A fourth dose of Ciproxin had me starting to feel better this afternoon, but as I was scraping the frost and snow from Bluebell this morning, the plastic scraper broke and a piece smacked me hard in the right eye.
Mid morning my eye was bloodshot and painful so I asked our retired doctor who was on duty in the hospice to have a look at it.
He held my head under the glare of a fluorescent light in order to oversee the damage only to be interrupted by the unit housekeeper who immediately made 5 out of 2+2 and gasped an “ohh sorry,” before bolting out of the door in fits of giggles ....
Tonight I’ve just taken my fifth dose of antibiotics with a half litre of water and have given myself some eye drops and with the girls piled under my duvet, I’m in bed watching Giselle looking like Shrek
My first day shift in nearly four months starts in two hours.
I didn’t sleep and was awake just after 3am and 5 am
At half five I took the girls and Albert for a walk in the frost
A group of four badgers were spinning in the lane outside Trendy Carol’s and for a moment at each ends of the dark lane we faced each other off before the badgers scattered like fat leaves...Mary yapped and Albert arched golden eyed as they fled.
Dorothy hugged my calf, frightened as always minutes after the encounter.
I settled the animals down on the kitchen reading chair as I made my breakfast, and even Albert was nearby rubbing his face on the chair back.
I’ve just realised .....I miss saying goodbye to a human before I go to work.
Cameron has finally photoshopped the somewhat difficult photo of the Trelawnyd Lockdown Wardens and it is now ready for circulation . I will post this on the village what’s app group too but if anyone wants a copy please get in touch.
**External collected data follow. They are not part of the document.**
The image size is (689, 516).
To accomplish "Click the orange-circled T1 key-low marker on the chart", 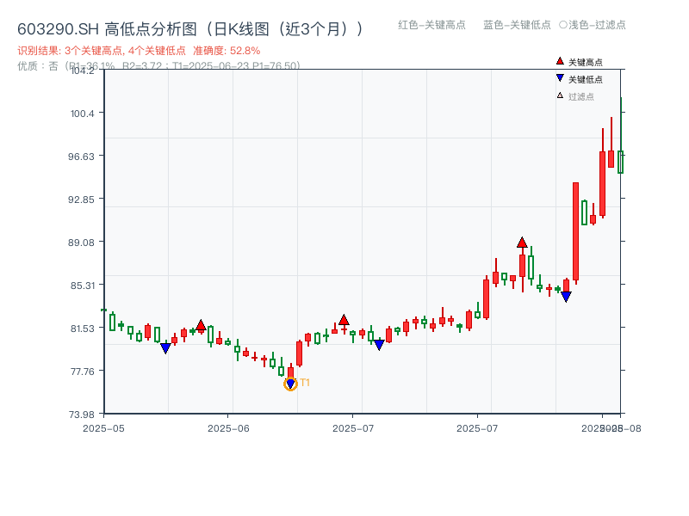I will (x=290, y=383).
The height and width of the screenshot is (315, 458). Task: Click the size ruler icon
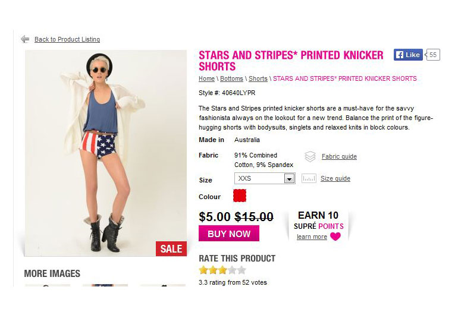pos(309,178)
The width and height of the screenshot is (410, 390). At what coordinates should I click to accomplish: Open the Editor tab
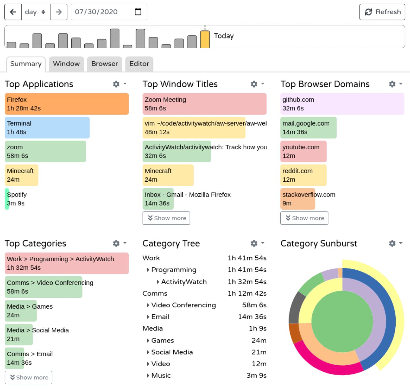[139, 64]
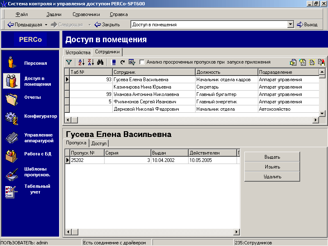This screenshot has width=328, height=246.
Task: Click the filter funnel icon in toolbar
Action: tap(69, 62)
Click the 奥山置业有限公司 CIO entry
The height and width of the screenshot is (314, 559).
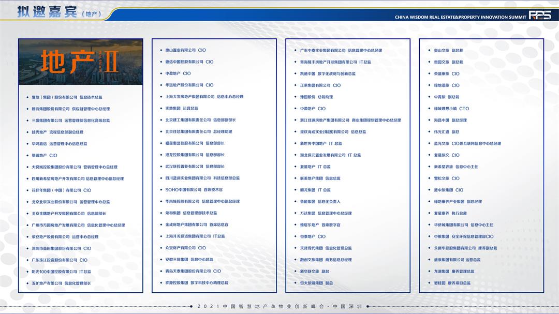tap(185, 50)

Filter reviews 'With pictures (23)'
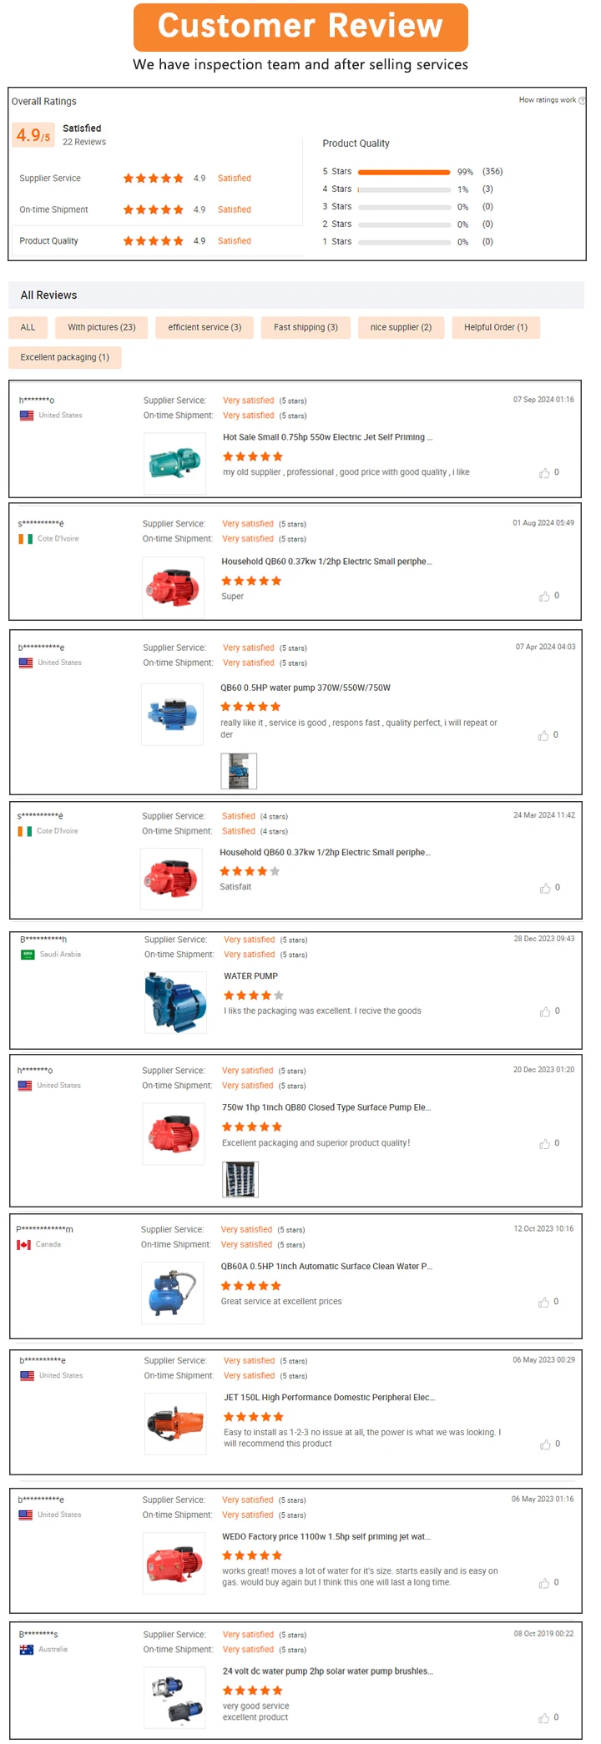102,327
I will get a copy blown up and framed for the village Hall.
I think it’s important such an initiative is marked.
Cameron has some beautiful photographs which are for sale framed or unframed . These can be seen on the following Instagram account
We walked the dogs on Colwyn Bay Promenade and ate sausage baps thick with brown sauce, followed by large plastic cups of strong hot tea at one of the little kiosks at the Rhos On Sea end.
A woman waiting for her tea fell into conversation with us about the dogs and presumed we were a couple.
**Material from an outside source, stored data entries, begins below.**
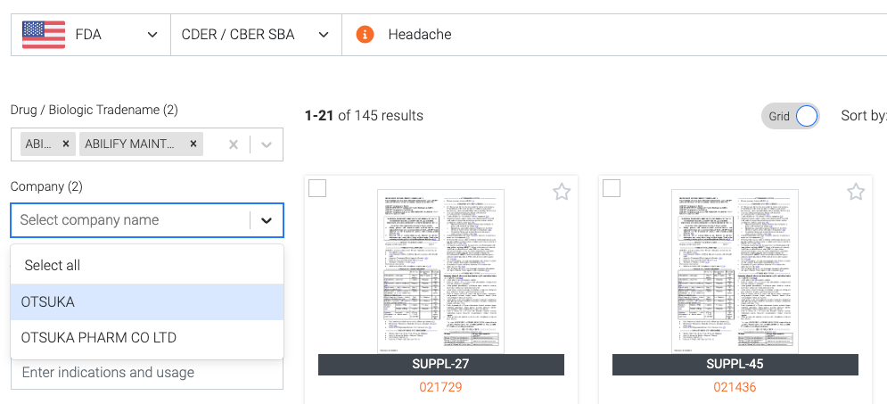Click the orange info icon beside Headache

pyautogui.click(x=365, y=35)
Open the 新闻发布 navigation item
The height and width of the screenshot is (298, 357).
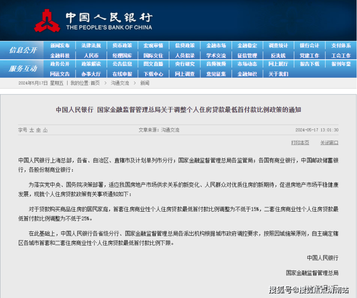[60, 45]
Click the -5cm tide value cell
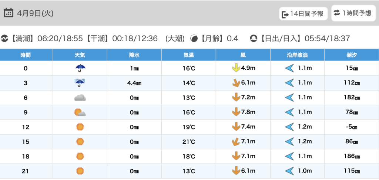 click(x=352, y=127)
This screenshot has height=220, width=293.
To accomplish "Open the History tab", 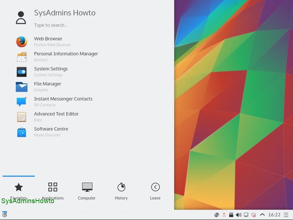I will coord(121,191).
We played along because it felt nice to do so
Small pleasures now rank as high ones in this new world.
This time it’s Pride and Prejudice with Mathew Macfadyen’s tree trunk thighs
Oh be still my beating heart!
In a dark living room, I’ve watched a very careful Albert walk slowly to the blue trendy sofa where Dorothy is sleeping.
She is snoring as loud as Winnie used to do and strangely Albert has just joined her, padding carefully like a panther. his big eyes golden.
I held my breath as he curled up behind her, his head tucked tight against his tail and her side and briefly she stopped snoring ,lifted her head and sniffed him just once with sleepy interest. Then she laid her fat head back down next to his as I let out a sigh
Last night was the most Christmasy I have felt, thanks primarily to Storm Bella, a living room full of scented candles and the film The Guernsey Literary and Potato Peel Pie Society
It’s a lovely film and is one that strangely resonates with our own lives under lockdown.
In the film the Characters are under curfew of the German occupation of Guernsey.
Isolated from each other and from any cultural fellowship.
Isola Pribby is a lonely spinster waiting for her Heathcliffe to turn up in her life, Amelia Maugery a widow overwhelmed with grief, Eben Ramsey a grandfather and postmaster and Dawsey Adams an isolated pig farmer.
All are hungry for the spark, a literary society meeting gives them, but more importantly it is the friendships that evolves from that shared experience that proves the most significant for each of them.
The experiences of these film characters, will resonate with many of us in blog land ,for we too are little islands in isolation from others.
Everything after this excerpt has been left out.